High-throughput modular click chemistry synthesis of catechol derivatives as covalent inhibitors of SARS-CoV-2 3CLpro

Abstract

The 3C-like protease (3CLpro) is a crucial target in anti-Severe Acute Respiratory Syndrome Coronavirus 2 (SARS-CoV-2) drug design. Herein, we performed high-throughput synthesis of catechol derivatives from the bioactive catechol-terminal alkyne scaffold A4, by using modular click chemistry. Subsequently, we conducted two rounds of SARS-CoV-2 3CLpro inhibition screening and selected seven compounds for synthesis and further efficacy validation. Compound P1-E11 had potent inhibitory effects toward SARS-CoV-2 3CLpro (IC50 = 2.54 ± 0.46 μM); exhibited good selectivity toward the human cysteine proteases cathepsins B and L; and demonstrated superior anti-SARS-CoV-2 potency (EC50 = 4.66 ± 0.58 μM) with low cytotoxicity (CC50 > 100 μM) in A549-hACE2-TMPRSS2 cells.

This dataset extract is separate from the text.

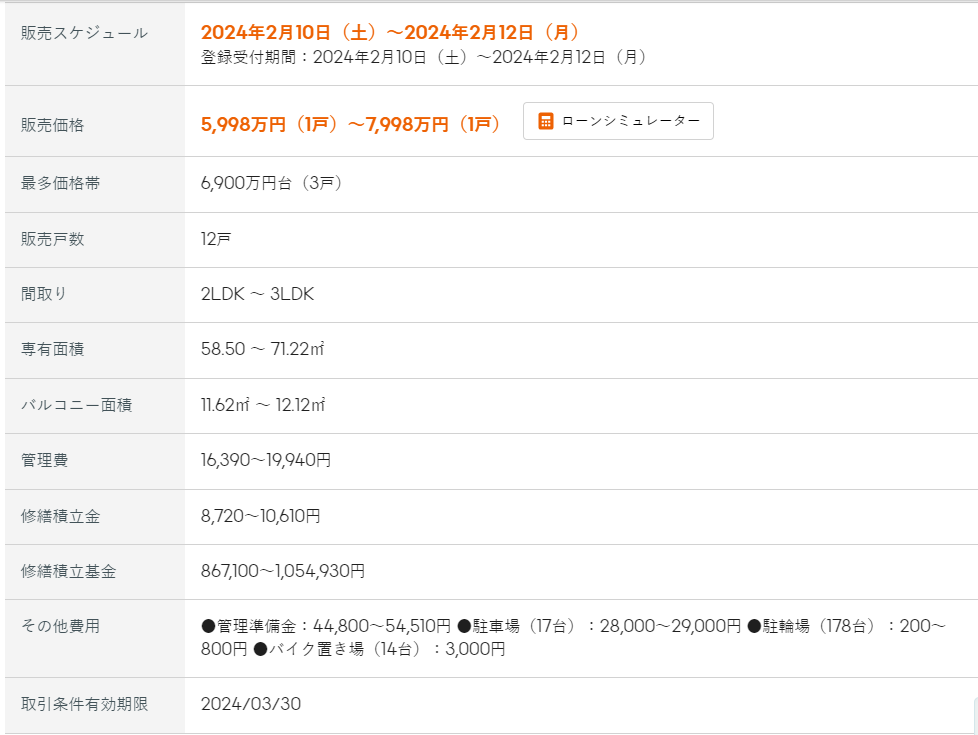Select the 11.62㎡ ~ 12.12㎡ balcony value
The width and height of the screenshot is (978, 735).
[263, 405]
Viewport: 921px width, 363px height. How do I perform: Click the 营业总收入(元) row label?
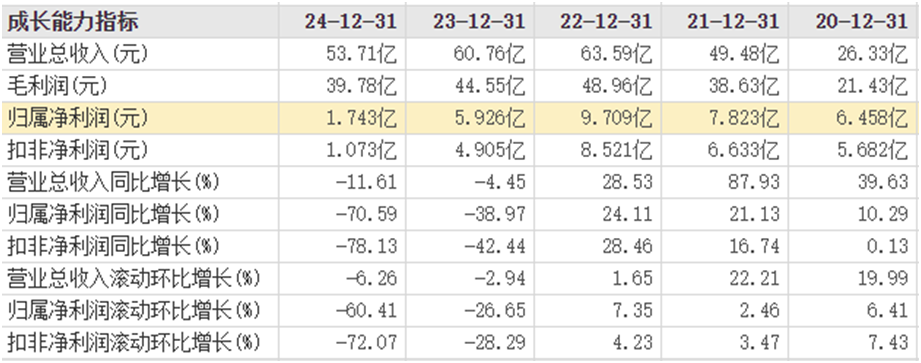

The irreversible covalent mechanism of P1-E11 was confirmed through time-dependent experiments, enzyme kinetic studies, and dilution and dialysis assays. The binding affinity between P1-E11 and SARS-CoV-2 3CLpro with a KD value of 0.57 μM was validated through surface plasmon resonance (SPR) experiments. Molecular docking provided insights into the binding mode of P1-E11 to the target protein. This study demonstrated the feasibility and efficacy of modular click reactions in natural-product-based structural modifications and presents a novel approach for leveraging this strategy in antiviral drug discovery.